Other Key Advisors
A home's price is directly related to its physical condition. Homes in top shape sell for top dollar. Fixer-uppers sell at greatly reduced prices because whoever buys them must spend money on repairs to get them back into pristine condition.
You can't know how much work a house may need just by looking at it. You can't see whether the roof leaks, the electrical system is shockingly defective, the plumbing is shot, the furnace's heat exchanger is cracked, the chimney is loose, or termites are feasting on the woodwork. Invisible defects like these cost major money to repair.
Because you don't want to inadvertently become the owner of a home with such expensive hidden problems, you need property inspectors on your team. None of the other players on your team are qualified to advise you about a house's physical condition or the cost of necessary corrective work.

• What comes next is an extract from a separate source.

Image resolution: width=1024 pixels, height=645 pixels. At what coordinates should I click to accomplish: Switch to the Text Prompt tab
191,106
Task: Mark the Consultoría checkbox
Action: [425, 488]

Finding financial and tax advisors
If you want to hire a financial or tax advisor, interview several before you select one. Check with your agent, banker, lawyer, business associates, and friends for referrals. As is the case with selecting your agent, you should get client references from each tax advisor and call the references.
Here are the qualities to look for in a good financial or tax advisor:
Does the advisor work full time in this occupation? The realm of personal finances and taxes is too vast for you to trust a part-timer. You need the services of a full-time professional.
Does the advisor speak your language? Good advisors can explain your options in simple terms. If you don't understand exactly what the tax advisor is saying, ask for clarification. If you still don't understand, get another tax advisor.
Is the advisor objective? Hire someone who works solely by the hour and doesn't have a vested interest in the advice that they give you. Never blindly follow the advice of experts because you're in awe of their expertise.
What is the advisor's fee schedule? Hourly fees vary widely. Don't pick someone strictly on a cost-per-hour basis. Furthermore, the quality of the seasoned veteran's advice may be superior to the quality of the novice's advice.
Is the tax advisor a Certified Public Accountant (CPA) or Enrolled Agent (EA)? These professional designations indicate that the tax advisor has satisfied special education and experience requirements and has passed a rigorous licensing exam. A CPA does general accounting and prepares tax returns. An EA focuses specifically on taxation.
Does the tax advisor have experience with real estate transactions? Tax practice, like law or medicine, is an extremely broad field. You need a tax advisor whose clients have tax problems like yours.